Die Bürger New Hampshires gelten als die meistprivilegierten Wähler in Amerika. Nirgendwo sonst wird um jede einzelne Stimme so intensiv gerungen, nirgendwo begeben sich die Bewerber um das Präsidentenamt in so enge Tuchfühlung mit dem Wahlvolk wie hier. Wahlkampf en détail heißt das Motto, mit Händeschütteln, Schulterklopfen und direkter Ansprache. Der Aufwand trägt nicht immer Früchte. Das beweist die alle vier Jahre wieder kolportierte Anekdote vom unschlüssigen Farmer. "Wie soll ich meinen Favoriten unter den Kandidaten benennen", knurrt er auf eine entsprechende Frage, "ich habe sie doch erst zweimal gesehen."

Wer will, kann den Bewerbern in der Tat noch öfter begegnen. Sie durchkreuzen seit Wochen den dünnbesiedelten Staat im amerikanischen Nordosten. Kein Ort ist ihnen für einen Besuch zu klein, keine Mühe beim Wahlkampf in Eiseskälte zu groß. Es lockt ein wichtiger politischer Preis. Offiziell geht es darum, möglichst viele Delegierte für den nationalen Konvent im Juli zu gewinnen, der den Präsidentschaftskandidaten der Partei nominiert. Mehr zählt jedoch der Siegeslorbeer bei der ersten wichtigen Entscheidung im Wahljahr, der Durchbruch mit möglichem Dominoeffekt bei den nachfolgenden Vorwahlen, der im Weißen Haus enden könnte. Die Statistik liefert zusätzlichen Ansporn. Seit 1952 ist niemand Präsident geworden, der nicht die primary in New Hampshire gewonnen hatte.

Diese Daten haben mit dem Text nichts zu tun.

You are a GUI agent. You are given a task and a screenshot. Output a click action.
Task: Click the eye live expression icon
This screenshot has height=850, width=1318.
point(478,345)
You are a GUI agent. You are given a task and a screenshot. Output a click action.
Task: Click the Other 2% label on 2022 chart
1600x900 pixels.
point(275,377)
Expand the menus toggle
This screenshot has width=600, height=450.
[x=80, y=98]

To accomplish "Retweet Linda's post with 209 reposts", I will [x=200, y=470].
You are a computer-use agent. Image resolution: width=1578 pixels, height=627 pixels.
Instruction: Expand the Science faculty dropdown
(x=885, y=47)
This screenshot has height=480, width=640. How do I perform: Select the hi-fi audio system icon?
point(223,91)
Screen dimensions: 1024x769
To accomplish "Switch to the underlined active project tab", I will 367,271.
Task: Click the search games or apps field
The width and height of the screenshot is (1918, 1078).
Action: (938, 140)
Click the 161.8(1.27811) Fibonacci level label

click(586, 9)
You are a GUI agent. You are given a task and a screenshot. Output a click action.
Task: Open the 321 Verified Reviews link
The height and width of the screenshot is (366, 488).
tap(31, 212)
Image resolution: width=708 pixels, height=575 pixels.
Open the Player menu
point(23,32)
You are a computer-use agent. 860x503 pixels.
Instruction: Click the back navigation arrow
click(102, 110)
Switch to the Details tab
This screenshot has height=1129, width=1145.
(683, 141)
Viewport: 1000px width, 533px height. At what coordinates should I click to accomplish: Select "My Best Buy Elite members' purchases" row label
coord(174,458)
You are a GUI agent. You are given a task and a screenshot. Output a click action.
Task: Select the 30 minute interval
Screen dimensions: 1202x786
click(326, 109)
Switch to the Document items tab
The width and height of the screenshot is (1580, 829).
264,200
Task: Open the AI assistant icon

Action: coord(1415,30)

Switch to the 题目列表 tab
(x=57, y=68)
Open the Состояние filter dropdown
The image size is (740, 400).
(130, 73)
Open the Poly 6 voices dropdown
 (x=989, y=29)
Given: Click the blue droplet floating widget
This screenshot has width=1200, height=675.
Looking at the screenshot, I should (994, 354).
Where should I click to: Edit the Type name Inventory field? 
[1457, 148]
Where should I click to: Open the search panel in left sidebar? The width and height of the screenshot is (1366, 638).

Bei den Republikanern steht die Alternative George Bush-Patrick Buchanan zur Wahl. Der erzkonservative Journalist könnte zu einem gefährlichen Herausforderer des Präsidenten werden, wenn er am Dienstag über dreißig Prozent der Stimmen gewönne. Doch für einen solchen Erdrutsch spricht bisher wenig. Bei den Demokraten stellt sich schlicht die Frage, ob sie überhaupt noch einen erfolgversprechenden Präsidentschaftskandidaten hervorbringen können. Nach drei aufeinanderfolgenden Wahlniederlagen haben sich Zweifel breitgemacht. Deshalb wird jetzt ein Bewerber gesucht, der den Kern der Wählerschaft, die Mittelklasse, für sich und die demokratische Partei gewinnen kann.